De fait, la pneumonie Covid-19 peut se présenter cliniquement de façon très hétérogène. Pour un même degré d’hypoxémie, certains patients Covid-19 présentent une gêne respiratoire plus ou moins importante, un rythme respiratoire plus ou moins rapide. Ainsi, des patients Covid-19 ayant un très faible degré d’oxygénation sanguine (hypoxémie profonde) peuvent présenter des symptômes très différents. Certains peuvent avoir une respiration normale. Leur hypoxémie est dite « silencieuse », alors que d’autres présentent une gêne respiratoire prononcée. De même, certains patients sont améliorés par la position couchée, d’autres non. Certains réagissent positivement à l’inhalation de monoxyde d’azote [1], gaz entraînant une dilatation des vaisseaux, d’autres non. Enfin, des patients ont une diminution importante de la quantité de dioxyde de carbone (CO2) dans le sang artériel (patients « hypocapniques ») alors que d’autres présentent un taux de dioxyde de carbone normal ou anormalement élevé (patients normo ou « hypercapniques »).
« De nombreux patients Covid-19, pourtant très hypoxémiques, s’expriment normalement, regardent tranquillement la télévision ou encore jouent sur leur smartphone, sans éprouver de difficulté particulière à respirer ou sans présenter une fréquence respiratoire élevée », fait remarquer Damien Barraud, médecin réanimateur au CHR de Metz-Thionville (Grand Est).
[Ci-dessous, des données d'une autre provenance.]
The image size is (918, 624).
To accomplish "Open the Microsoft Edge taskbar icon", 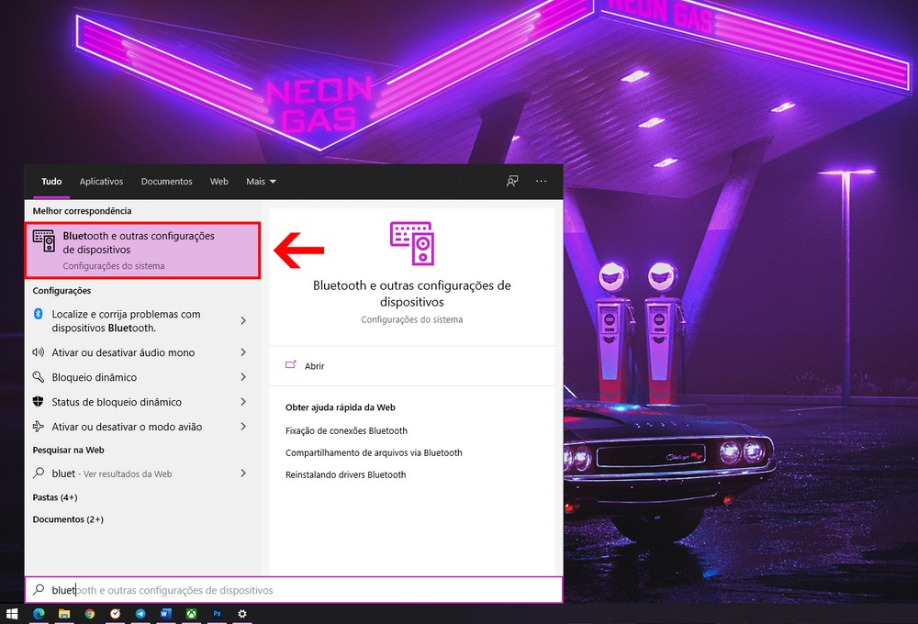I will pos(39,613).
Pourtant, au vu de leur faible taux d’oxygène dans le sang, les médecins s’attendraient à ce qu’ils aillent mal, autrement dit à ce qu’ils présentent des signes cliniques évocateurs d’un syndrome de détresse respiratoire aiguë (SDRA). « Cela montre qu’il ne faut pas uniquement baser son attitude sur les résultats des gaz du sang. C’est finalement l’état clinique du patient qui compte », souligne Damien Barraud.
Il est probable que cette diversité de présentation clinique pulmonaire chez des patients Covid-19 hospitalisés en urgence tient à l’interaction de nombreux facteurs : la sévérité de l’infection virale, la réponse immunitaire, la réserve physiologique (autrement dit les capacités d’adaptation à l’effort des poumons du patient), la présence de pathologies préexistantes (comorbidités), le délai entre le début des symptômes et l’admission à l’hôpital.
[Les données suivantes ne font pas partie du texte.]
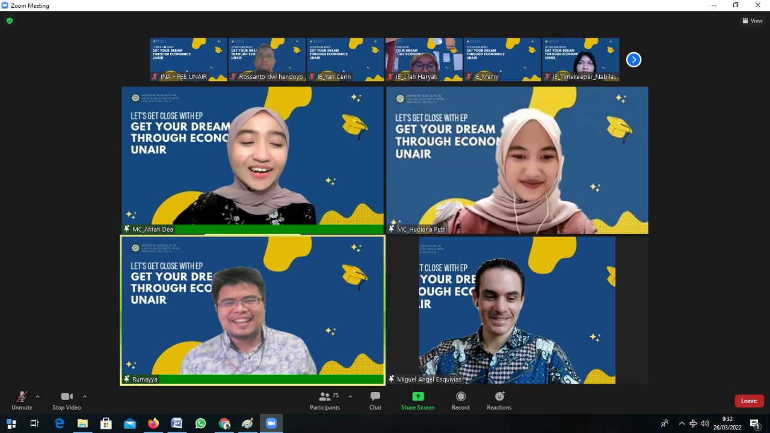
Task: Open the Reactions menu
Action: pos(499,401)
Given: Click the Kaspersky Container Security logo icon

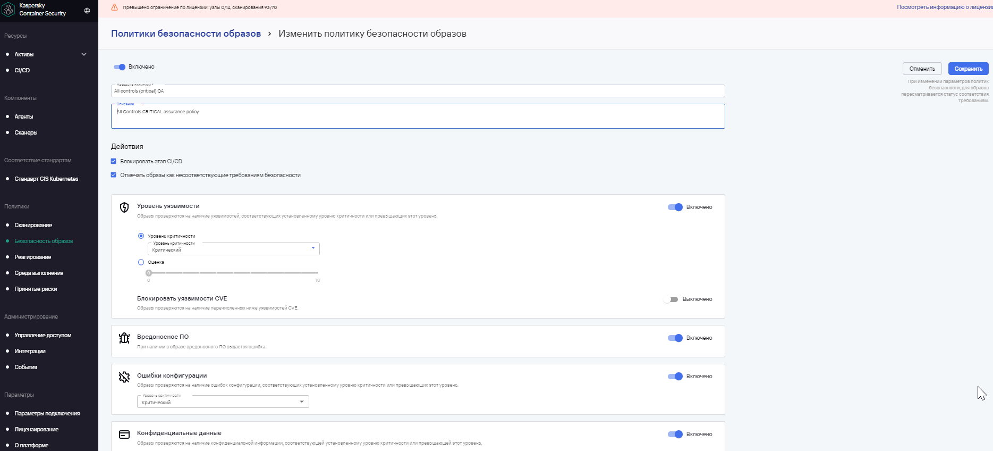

Deux formes cliniques : L et H
Récemment, une équipe allemande a décrit, de façon schématique, deux présentations cliniques différentes de l’atteinte respiratoire associée à l’infection par le SARS-CoV-2. Luciano Gattinoni et ses collègues du département d’anesthésiologie, soins intensifs et médecine d’urgence du centre médical universitaire de Göttingen ont décrit deux présentations cliniques, ou « phénotypes », de l’atteinte respiratoire : le type L (pour Low, faible) et le type H (pour High, élevé). La forme clinique L peut s’aggraver et conduire à la forme H.
Le concept de pneumonie de phénotype de type H et de type L a initialement été présenté le 2 avril dernier lors d’un séminaire sur internet (webinar) organisé par l’ESICM, la Société européenne de réanimation, puis le 14 avril dans un article publié dans la revue Intensive Care Medicine.